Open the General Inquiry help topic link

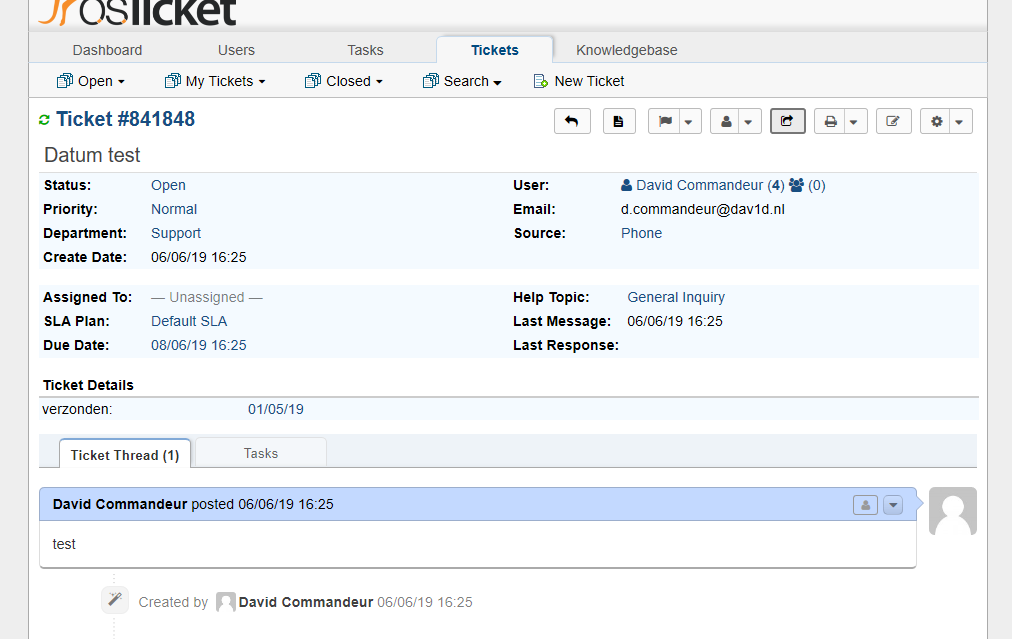coord(675,297)
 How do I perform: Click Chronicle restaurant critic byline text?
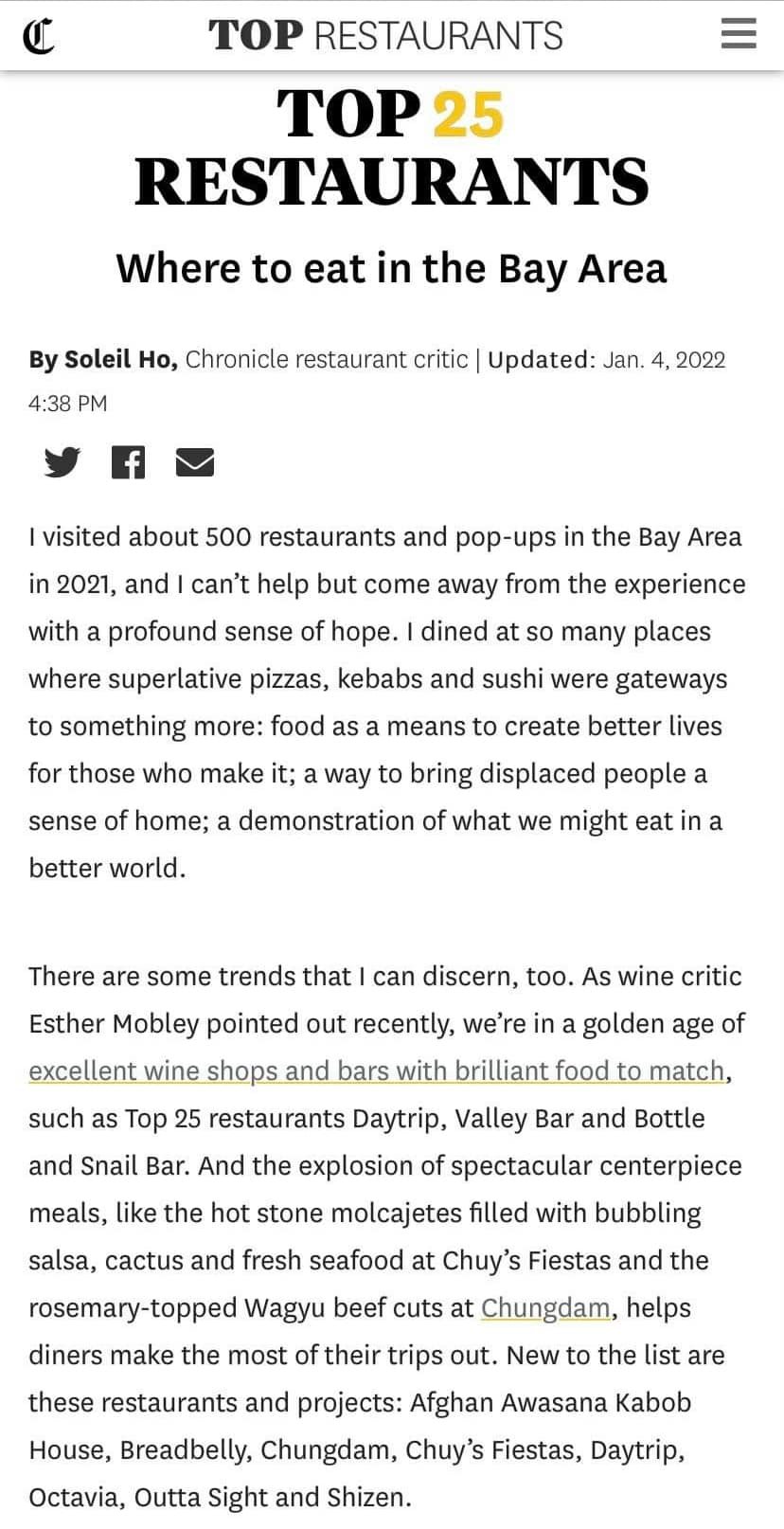pos(327,360)
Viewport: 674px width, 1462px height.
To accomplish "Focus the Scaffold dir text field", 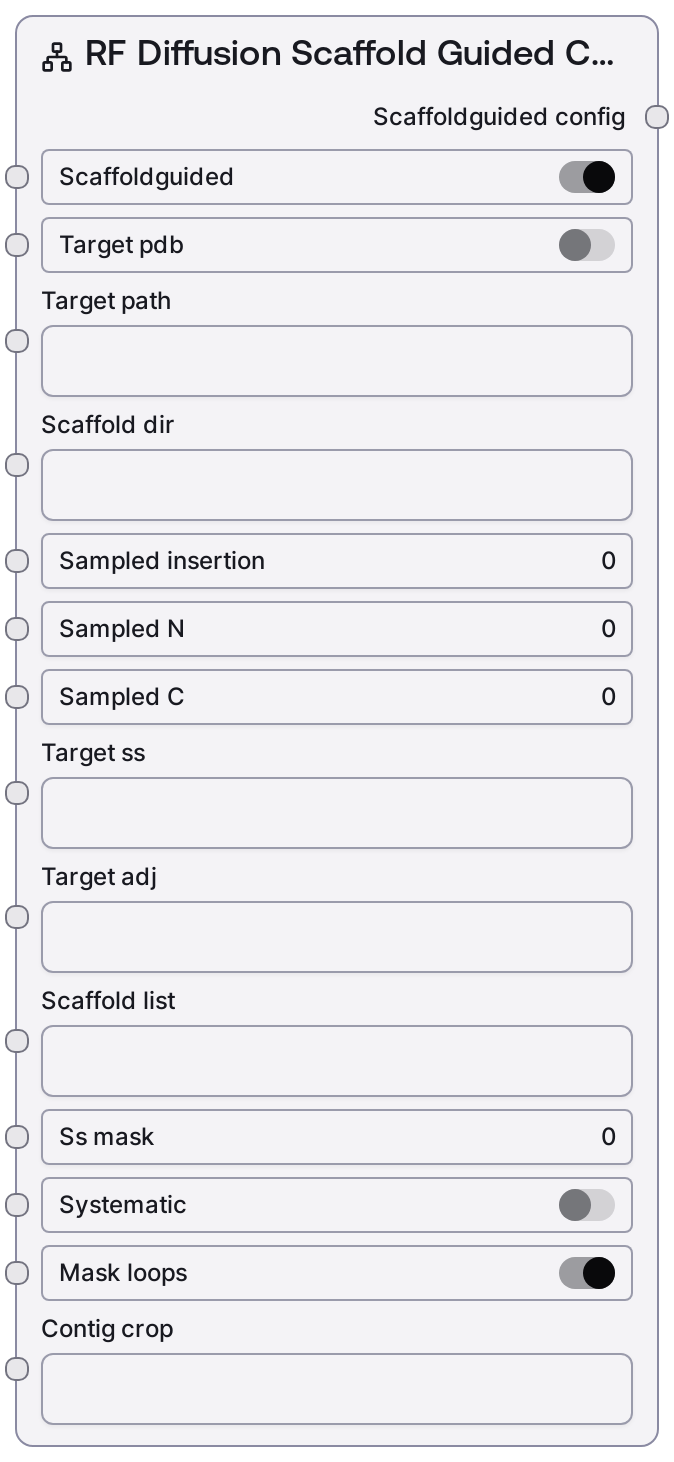I will click(336, 485).
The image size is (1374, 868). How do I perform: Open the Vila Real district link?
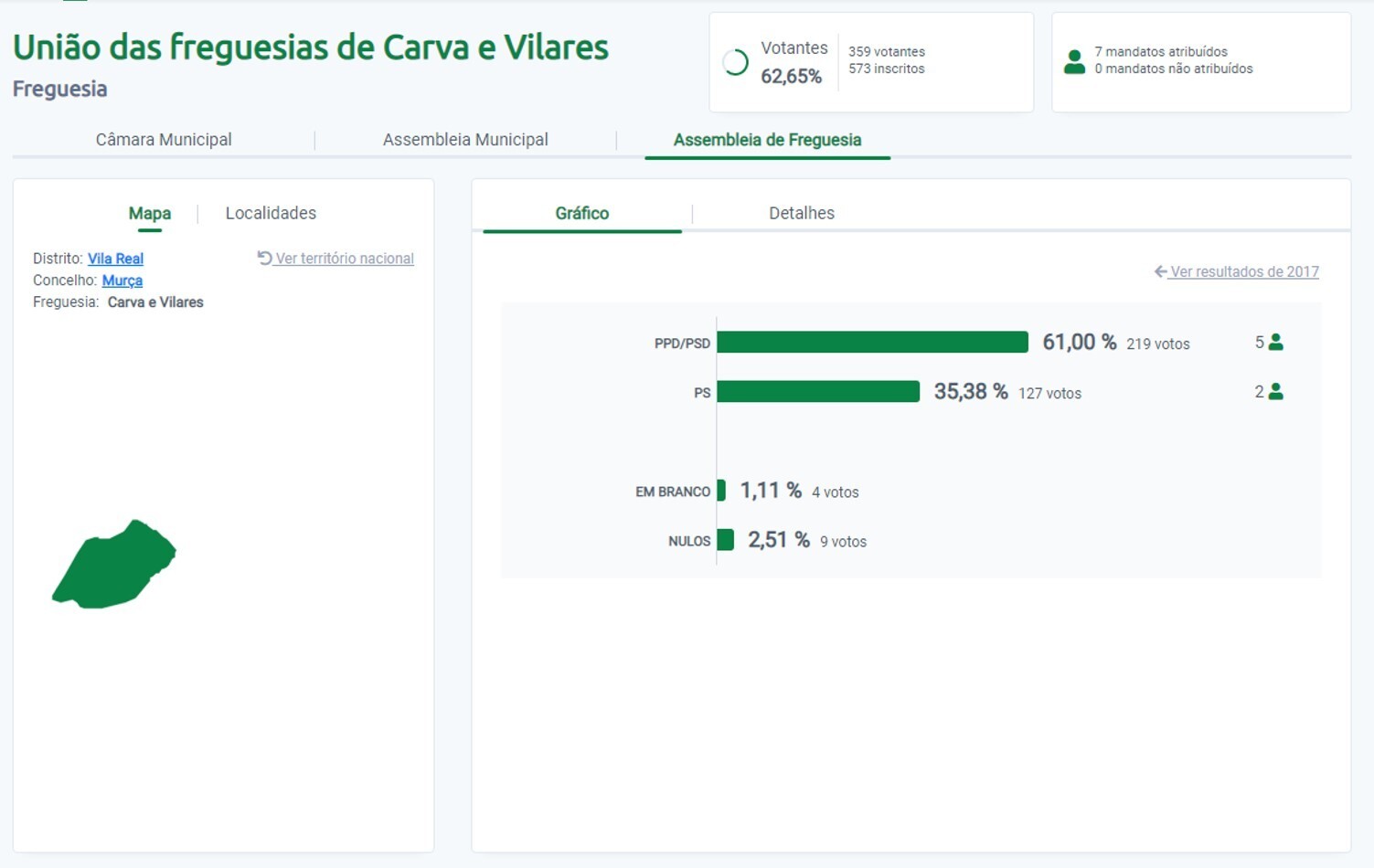(115, 259)
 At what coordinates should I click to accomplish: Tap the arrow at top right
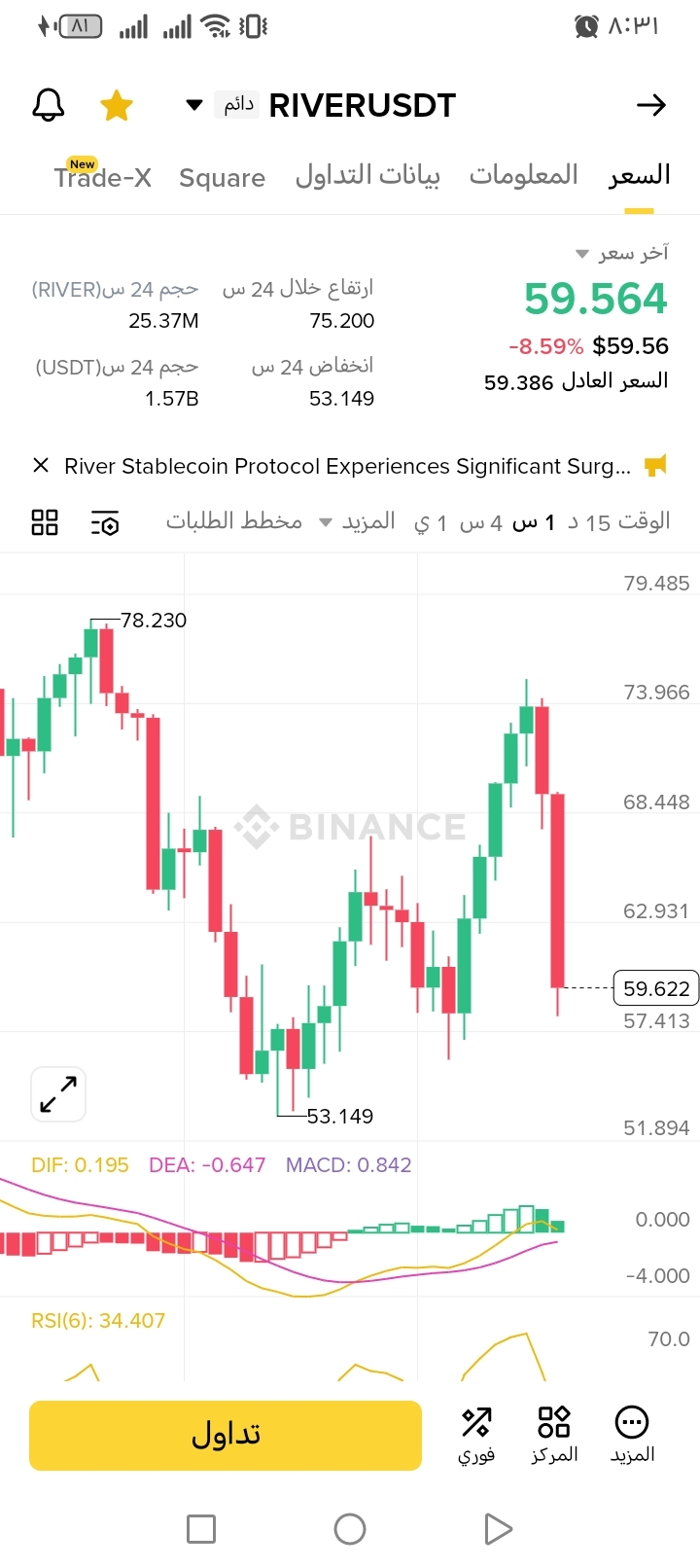[651, 105]
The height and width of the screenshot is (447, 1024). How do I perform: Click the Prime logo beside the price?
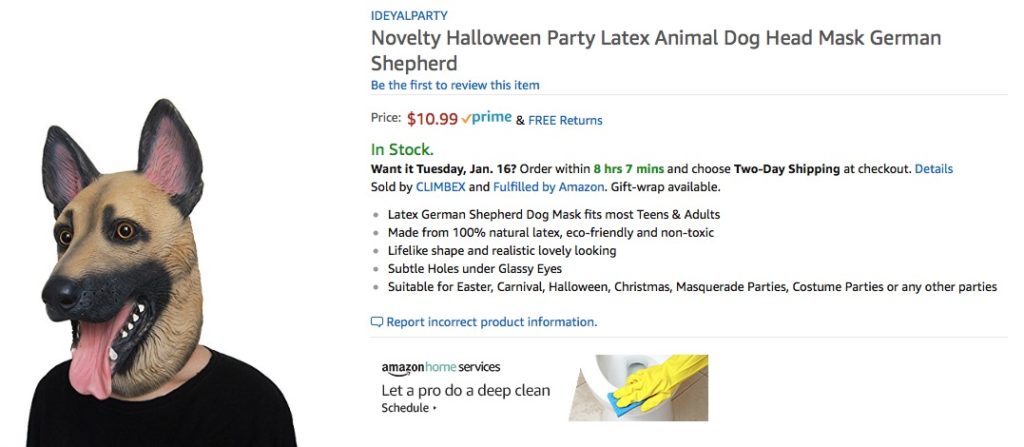tap(487, 118)
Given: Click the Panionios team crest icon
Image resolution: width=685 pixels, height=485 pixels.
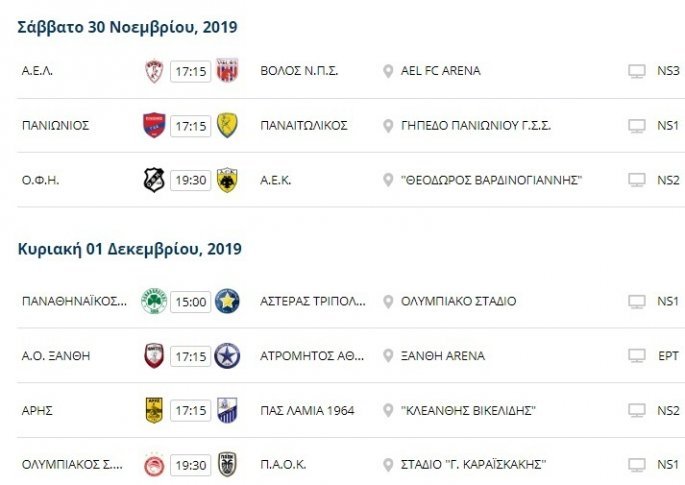Looking at the screenshot, I should pos(153,126).
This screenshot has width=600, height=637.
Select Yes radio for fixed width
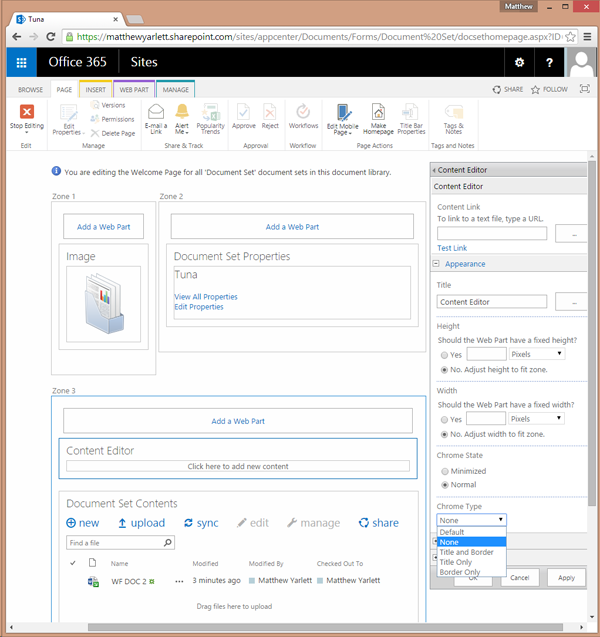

- _WHAT YOU NEED TO DO_
Given the listing above, repeat exactly the lines starting at the one with "The image size" and ending at the one with "This screenshot has width=600, height=637.", inclusive, excluding pictures.

- _WRITTEN ANSWER_
The image size is (1374, 868). How do I perform: Open the Vila Real district link?
(115, 259)
 At what coordinates should I click to accomplish: Tap the arrow at top right
[651, 105]
The height and width of the screenshot is (447, 1024). How do I perform: Click the Prime logo beside the price?
tap(487, 118)
Given: Click the Panionios team crest icon
Image resolution: width=685 pixels, height=485 pixels.
Looking at the screenshot, I should pos(153,126).
This screenshot has width=600, height=637.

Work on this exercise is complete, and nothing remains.